Paul Gadzikowski
scarfman@iglou.com

DOCTOR WHO Fiction

Witness to History

1865

"Now he belongs to the ages."

Later young John Hay would write that "a look of unspeakable peace" had come over the features of the man over whom the Secretary of War had just pronounced this impromptu epitaph. Peace was far from Hay's mind. In addition to everything else he was feeling at this moment, he had a distraction to deal with: the dandy had mouthed the words along with Stanton.

The fellow, who looked to be Hay's age, had entered the room in Petersen's boarding house across from the theatre about half an hour ago. His fair hair was as long as a girl's, and the styling of his suit was odd - perhaps a new fashion Hays hadn't seen before - but no one else seemed to notice him.

Stanton, after calling a cabinet meeting, was sending for the first lady. Hay didn't want to be here for that. In his grief for this man he respected and admired he wasn't distracted enough by his curiosity about the stranger to pursue it. But now, as he left the room in what he hoped wasn't an unseemly rush, the dandy - closer to the door than Hay, for arriving later - chanced to decide to leave just when it meant they'd go through the door together.

"Who are you?" Hay asked him, confronted with the puzzle too baldly to ignore it any longer.

"I'm the Doctor," said the stranger, confusing Hay; he'd gone nowhere near the deathbed. He sounded British. He had an easy smile, dimmed somewhat now by what they had both witnessed. He put out his hand which Hay reflexively shook. "A great man," he said, nodding toward the door.

"He sacrificed himself, to keep the Union together," said Hay, not without bitterness.

The Doctor nodded. He turned toward the house's main entrance casually and Hay walked with him. "For what it's worth, it worked. The United States of America will now be as strong as to become a world power - the world power - before it even really realizes."

"He said," Hay couldn't help but remember, "that its fall would come not from without, but within."

The Doctor nodded. "Such is power. ...I say, you're John Hay, aren't you?"

"Well, yes," said Hay, nonplussed at being recognized.

"You'll see it, you know. You'll be a part of the building of the empire."

Hay shook his head. "I don't know. Now that he's gone I think I'll want to get away from Washington awhile." Now they were out of the house and on the street.

"Oh, don't worry, you'll be back. Just don't get too comfortable with McKinley's laid-back management style." With a grin and a wave he vanished into the early morning fog.

Hay blinked. He'd never learned who the man was. And though the meaning of "laid-back" was inferrable from context, who was McKinley?

1901

"Mark Hanna," said Secretary of State Hay, "is quoted as saying, 'Now that damned cowboy's President.'"

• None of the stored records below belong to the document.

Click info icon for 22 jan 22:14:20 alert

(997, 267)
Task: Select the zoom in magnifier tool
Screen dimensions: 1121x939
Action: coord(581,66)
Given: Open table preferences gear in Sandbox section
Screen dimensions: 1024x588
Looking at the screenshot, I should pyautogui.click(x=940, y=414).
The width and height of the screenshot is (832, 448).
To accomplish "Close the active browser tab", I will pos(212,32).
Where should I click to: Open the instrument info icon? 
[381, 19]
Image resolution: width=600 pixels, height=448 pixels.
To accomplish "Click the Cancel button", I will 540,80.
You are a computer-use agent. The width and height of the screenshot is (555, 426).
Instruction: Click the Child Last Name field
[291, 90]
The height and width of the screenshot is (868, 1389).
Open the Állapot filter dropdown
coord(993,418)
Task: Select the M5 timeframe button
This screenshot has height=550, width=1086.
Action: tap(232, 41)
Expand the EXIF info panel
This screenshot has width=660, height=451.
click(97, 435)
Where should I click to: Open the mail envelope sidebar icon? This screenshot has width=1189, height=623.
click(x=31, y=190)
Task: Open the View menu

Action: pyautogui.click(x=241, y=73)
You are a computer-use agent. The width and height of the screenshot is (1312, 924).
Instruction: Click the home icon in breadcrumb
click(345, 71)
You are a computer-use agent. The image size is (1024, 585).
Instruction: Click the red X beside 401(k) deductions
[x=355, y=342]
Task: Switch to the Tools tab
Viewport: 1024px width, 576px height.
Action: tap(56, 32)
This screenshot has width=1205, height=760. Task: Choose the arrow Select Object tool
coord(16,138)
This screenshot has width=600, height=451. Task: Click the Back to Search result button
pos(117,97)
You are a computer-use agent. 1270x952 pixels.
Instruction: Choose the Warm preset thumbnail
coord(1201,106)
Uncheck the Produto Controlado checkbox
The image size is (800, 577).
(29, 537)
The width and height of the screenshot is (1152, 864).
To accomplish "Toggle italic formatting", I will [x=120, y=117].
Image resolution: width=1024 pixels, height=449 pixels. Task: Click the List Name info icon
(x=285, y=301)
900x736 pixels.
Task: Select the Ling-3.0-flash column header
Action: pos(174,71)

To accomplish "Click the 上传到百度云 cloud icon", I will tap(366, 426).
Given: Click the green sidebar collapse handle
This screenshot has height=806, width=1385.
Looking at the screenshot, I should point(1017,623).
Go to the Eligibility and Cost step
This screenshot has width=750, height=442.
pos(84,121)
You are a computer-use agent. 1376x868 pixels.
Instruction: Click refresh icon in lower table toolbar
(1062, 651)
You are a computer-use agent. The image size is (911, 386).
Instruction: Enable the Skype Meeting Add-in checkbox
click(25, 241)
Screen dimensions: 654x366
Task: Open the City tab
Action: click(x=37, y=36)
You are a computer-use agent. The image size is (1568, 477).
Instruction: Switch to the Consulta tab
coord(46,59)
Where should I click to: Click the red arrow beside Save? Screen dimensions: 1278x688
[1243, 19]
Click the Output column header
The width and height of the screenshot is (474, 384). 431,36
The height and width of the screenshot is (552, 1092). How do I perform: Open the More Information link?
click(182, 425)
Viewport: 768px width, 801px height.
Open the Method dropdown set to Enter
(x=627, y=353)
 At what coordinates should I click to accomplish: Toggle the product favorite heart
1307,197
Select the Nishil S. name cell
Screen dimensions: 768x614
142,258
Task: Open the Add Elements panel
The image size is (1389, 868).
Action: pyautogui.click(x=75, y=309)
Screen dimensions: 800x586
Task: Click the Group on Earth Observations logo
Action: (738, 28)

"Well, he's the one who kicked me upstairs into the Vice-Presidency," snorted T.R. "Now John, I know you were used to running your department your way, but things are going to be different now."

"I've been warned," said Hay.

THE END

Bibliographical note: John Hay was Lincoln's personal secretary and is a major character in Gore Vidal's historical novel Lincoln. He's also a major character in Vidal's Empire, and John Huston played him in the film The Wind and the Lion.